Kiho also strives to continuously discover new productive uses for the collected data. Data produced by devices connected to Digita’s network is shared between companies.
“A single Digita device may provide benefits for one or several of our clients. What’s important is to ensure that all data from various sources is available through a single service in a standardised format.”
Efficiency increased by up to ten percent
Kiho is able to present tangible figures on how its services have improved work efficiency.
“In the forest industry, for example, real-time working hours monitoring revealed how much lumber forestry machines were producing. Thanks to monitoring, efficiency was improved by up to ten percent, hugely increasing profits,” Tirkkonen says.
In addition to the formidable figures, Kiho has received much praise for its services.
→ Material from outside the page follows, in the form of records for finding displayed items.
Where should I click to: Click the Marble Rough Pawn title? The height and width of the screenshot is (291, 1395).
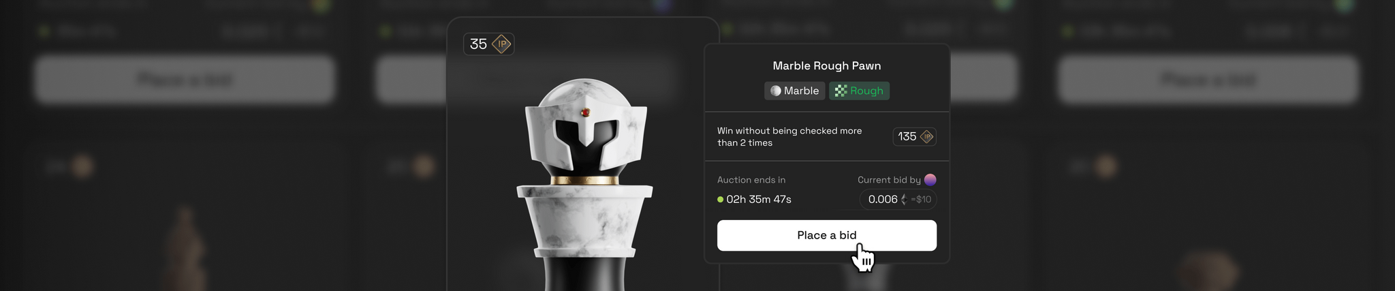pos(826,66)
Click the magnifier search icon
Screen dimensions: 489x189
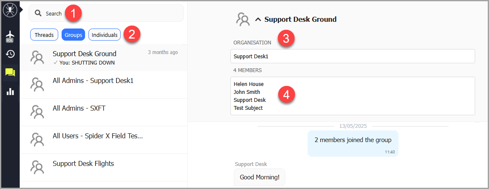[x=38, y=13]
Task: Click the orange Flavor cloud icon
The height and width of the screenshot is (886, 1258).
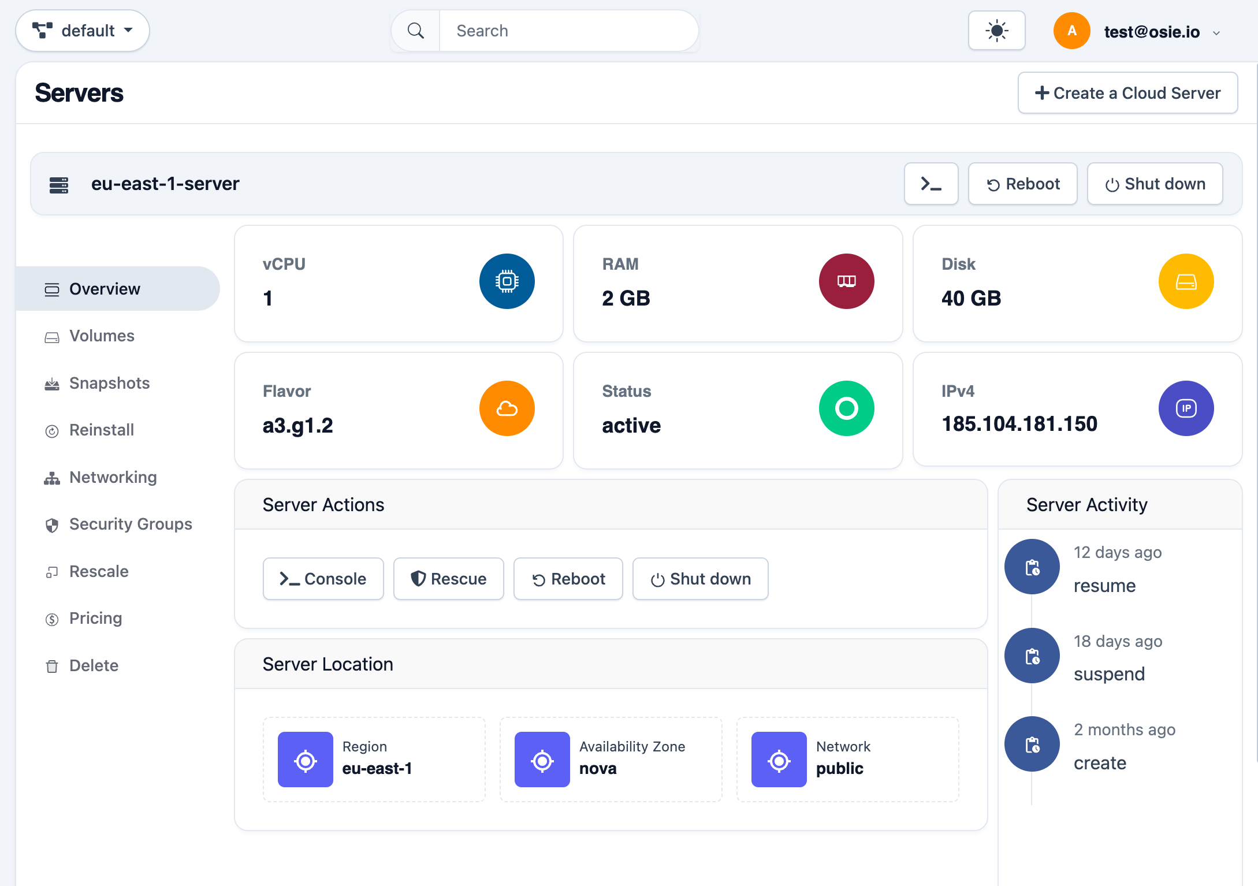Action: tap(507, 408)
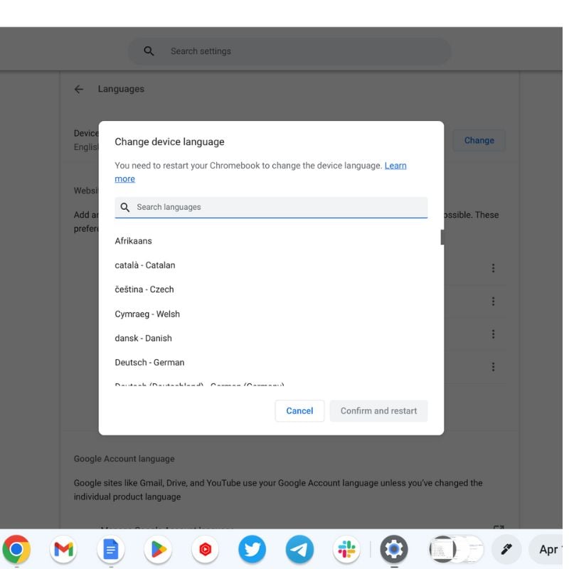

As Tirkkonen describes it, the services provided by Kiho both simplify clients’ work and afford more free time.
“An earthmoving business owner called us saying that at no price would he go back to dealing with mountains of red tape. He complained about needing to work long hours into the night trying to untangle papers and reports. By reducing the time wasted on paperwork and worrying, we effectively sold the business owner more free time. Another entrepreneur messaged us telling that for the first time in his life, he was on holiday in Spain instead of sitting at home writing invoices.”